St. Petersburg has put ugly three-game skid behind it as it tries to reach first region final since '72.
By JOHN C. COTEY
Published March 2, 2004
ST. PETERSBURG - Ricky Pena's senior season appeared headed for a less than satisfying conclusion. His Green Devils had lost three straight and looked bad doing so.
For a second, Pena allowed into his head the thought that maybe, after playing so well all season, St. Petersburg was running out of gas and destined for district tournament heartbreak.
"The thought crossed my mind," said Pena, the Green Devils' leading scorer.
But just as swiftly, coach Chris Blackwell knocked the thought out of Pena and his teammates' heads. An embarrassing 73-42 loss to Lakewood, the third straight defeat, was a wakeup call.
"After the Lakewood game, we met together as a team, behind closed doors," Blackwell said. "I told them we needed to decide which direction we wanted to go in."
The team decided up. Since that the Green Devils have won seven straight.
After losing in the district title game and to Largo in the region quarterfinals, the Green Devils (21-7) have reversed their fortunes this season.
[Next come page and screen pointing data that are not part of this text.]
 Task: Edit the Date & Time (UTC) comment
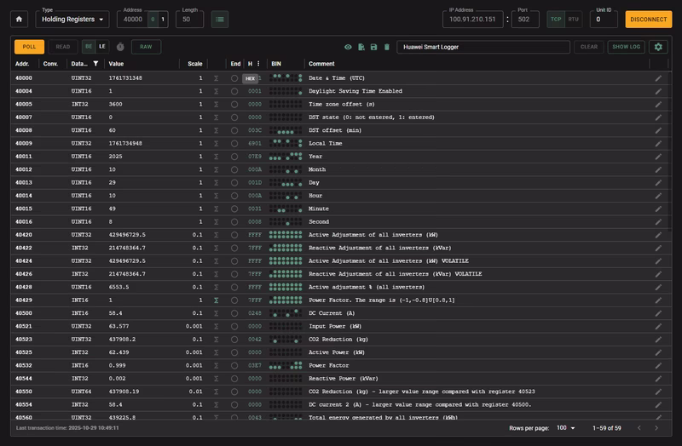point(657,77)
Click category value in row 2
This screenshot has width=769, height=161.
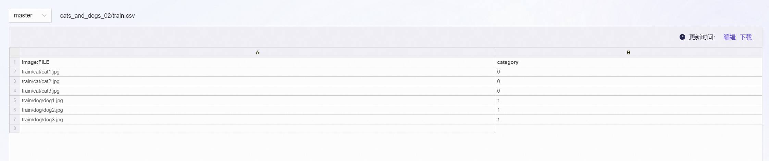click(x=629, y=71)
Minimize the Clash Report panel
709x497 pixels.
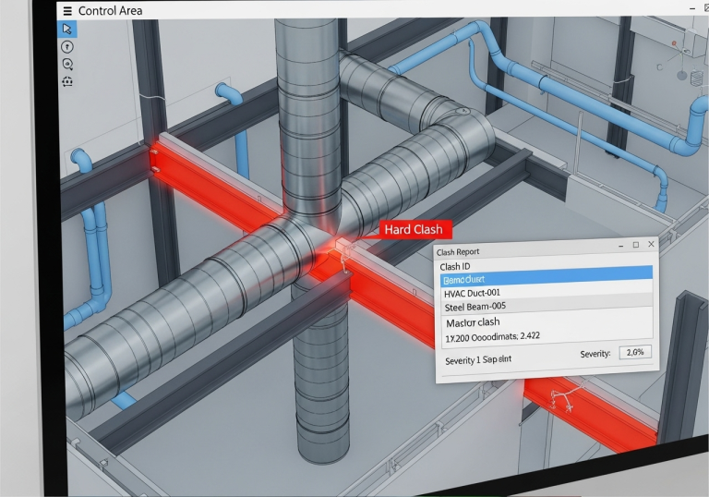coord(621,246)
The district title won by beating Gibbs meant getting Largo at home, where they avenged last year's regional loss.
"We wanted to do everything we didn't do last year," Pena said.
Tonight against No. 4 Fort Myers, the Green Devils can add another milestone: Winning would send it to its first region final since 1972.
The Green Wave (20-5) will present a formidable challenge for the Green Devils. It is a quick, good-shooting team that features one of the best big men in the state in 6-foot-8 center Robinson Louisme, a Tulane signee who is averaging 15.7 points and 11.2 rebounds this season.
St. Petersburg will try to neutralize him with its two-headed center, Thaddeus Vaughn and Jamon Sanders. Vaughn, a 6-7 junior, has been playing well lately, and Sanders is a hulking 6-6. Though he had to sit out a year and has played only a handful of games this season, his big body and leadership will come in handy.
"We've watched film on him," Vaughn said. "We just have to play real good defense and don't give up. And we have to get around him and not let him get the ball."
The Green Devils pressure defense will also have to thrive if it is to slow down Fort Myers, winners of 11 straight. The Green Wave is 0-4 when held to fewer than 60 points; St. Petersburg held Gibbs and Largo to an average of 42 in its past two games.
"When we had that closed-door meeting, we told them we had to get back to the basics, and that's playing St. Petersburg basketball," Blackwell said. "That's pressure defense and being patient on offense. We do those two things well, we can play with anybody."